Jonathan Rado, Law and Order
Louder, less baroque and more challenging than Foxygen
In an era when young bands rarely even survive long enough to forge an interesting back story, the debut solo album by Foxygen’s Jonathan Rado faces an interesting dilemma: too much context. Because, really, what did Foxygen — fucking Foxygen! — and its pair of precocious (but also highly derivative) 23-year-old retro-pop songwriters do to deserve the drama and intrigue that accompanies Law and Order? Go read about it elsewhere, if you’re so inclined.
Bottom line is that the dustup is not at Fleetwood Mac threat levels, even if Law and Order was also the title of Lindsey Buckingham’s first solo LP. Manufactured micro-controversy or not, it obscures what multi-instrumentalist Rado has accomplished here. Law and Order isn’t full of accusations and recriminations against his bandmates (Foxygen is still a going concern); in fact, the album is so loopy and diverse that anyone considering this to be a wise point of entry into a solo career would have to either be insane or Ween, which once turned stoned genre mimicry into high art.

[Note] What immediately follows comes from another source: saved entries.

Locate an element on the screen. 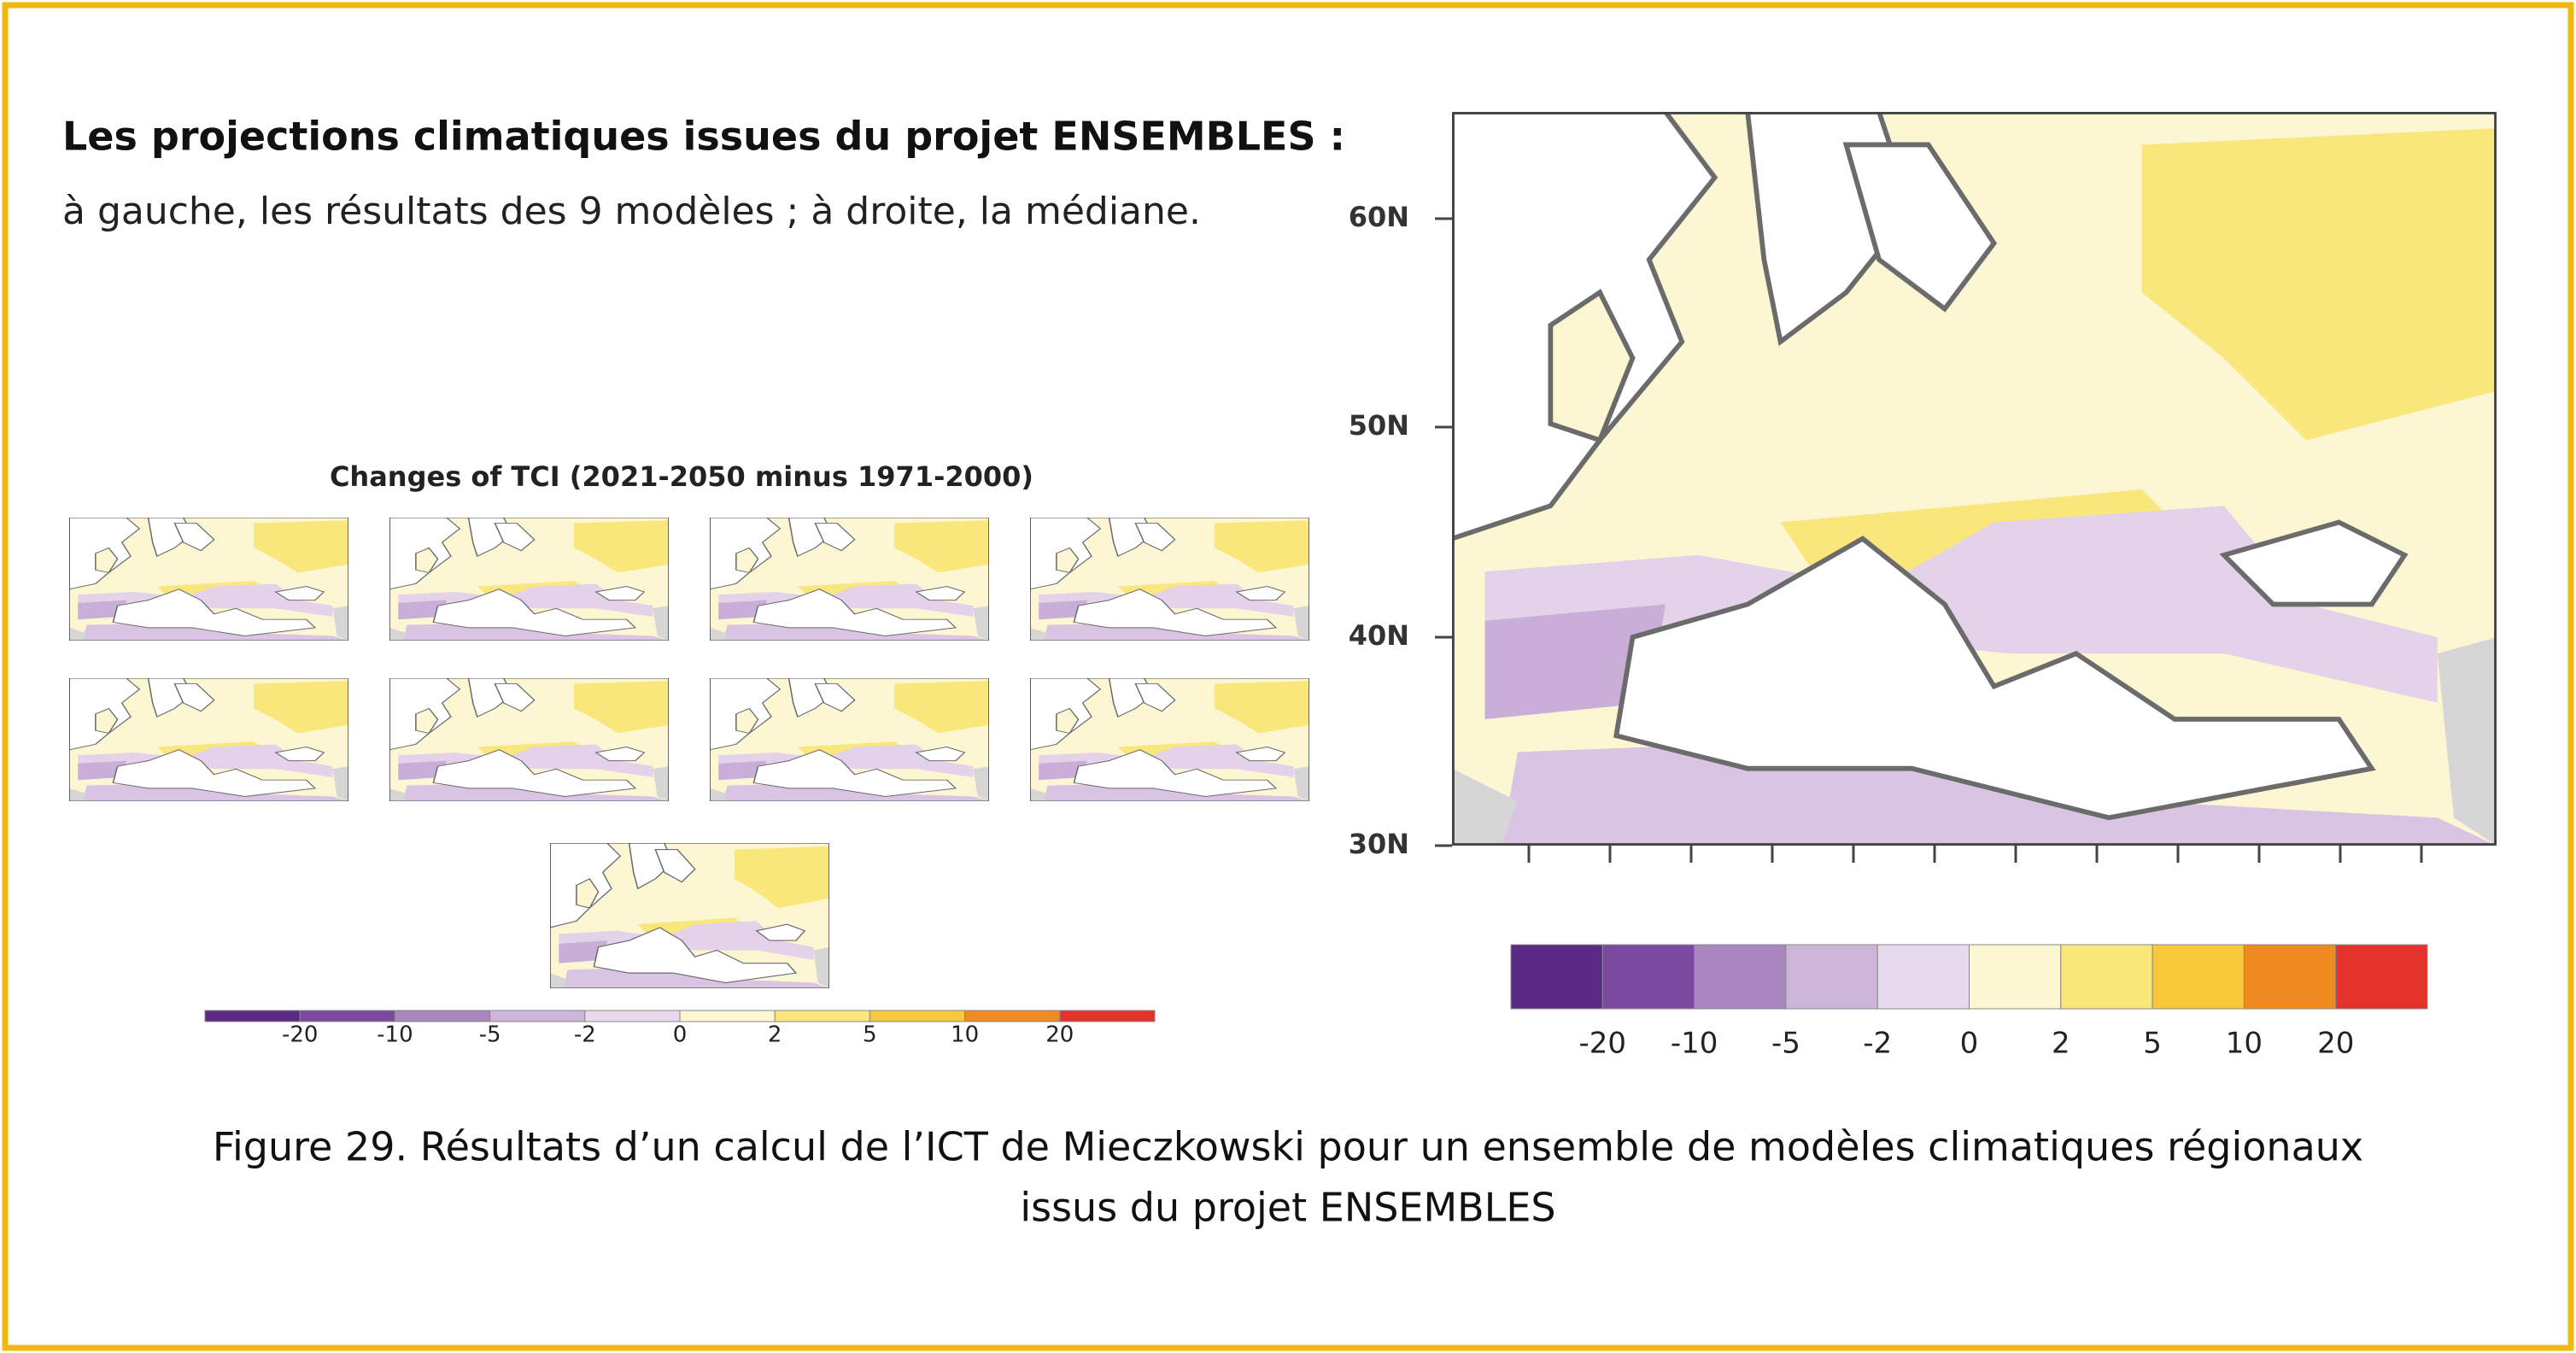 The width and height of the screenshot is (2576, 1353). colorbars: -20 -10 -5 -2 0 2 5 10 20 -20 -10 -5 -2 0 2 5 10 20 is located at coordinates (1316, 1002).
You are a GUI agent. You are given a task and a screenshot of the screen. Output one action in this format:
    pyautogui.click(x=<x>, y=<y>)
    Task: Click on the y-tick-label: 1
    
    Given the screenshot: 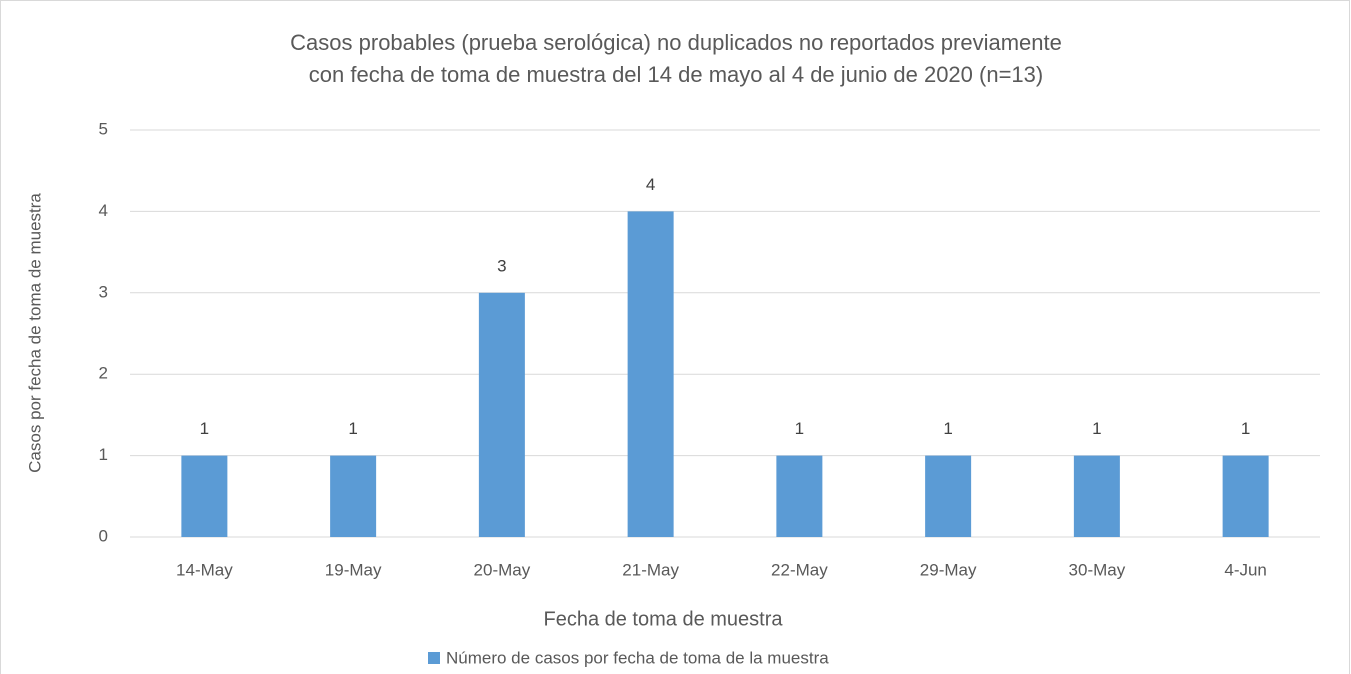 What is the action you would take?
    pyautogui.click(x=104, y=454)
    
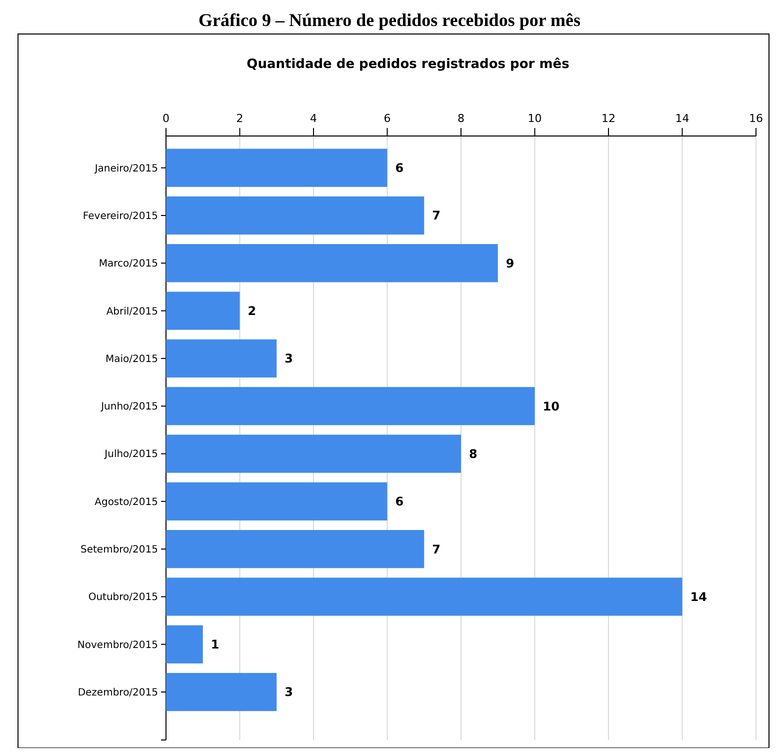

Let’s examine a string of songs that suggest the Ween theory is more fitting, as Rado flits from a cornball ’60s go-go instrumental with killer drum breaks (“Dance Away Your Ego”), to a Ty Segall-style acid-garage freakout (“I Wood”), to a Kinks-y shuffle featuring Tim Presley of White Fence (“Faces”). The reductive assessment of Law and Order is that it’s simply louder and less baroque than Foxygen, but at the album’s corners — the punishing, bratty distortion of “I Wanna Feel It Now!!!,” the final track “Pot of Gold” and its ridiculous aping of Human League — it’s more challenging, too, and way more fun than Foxygen’s occasionally predictable ’60s/’70s rock groove.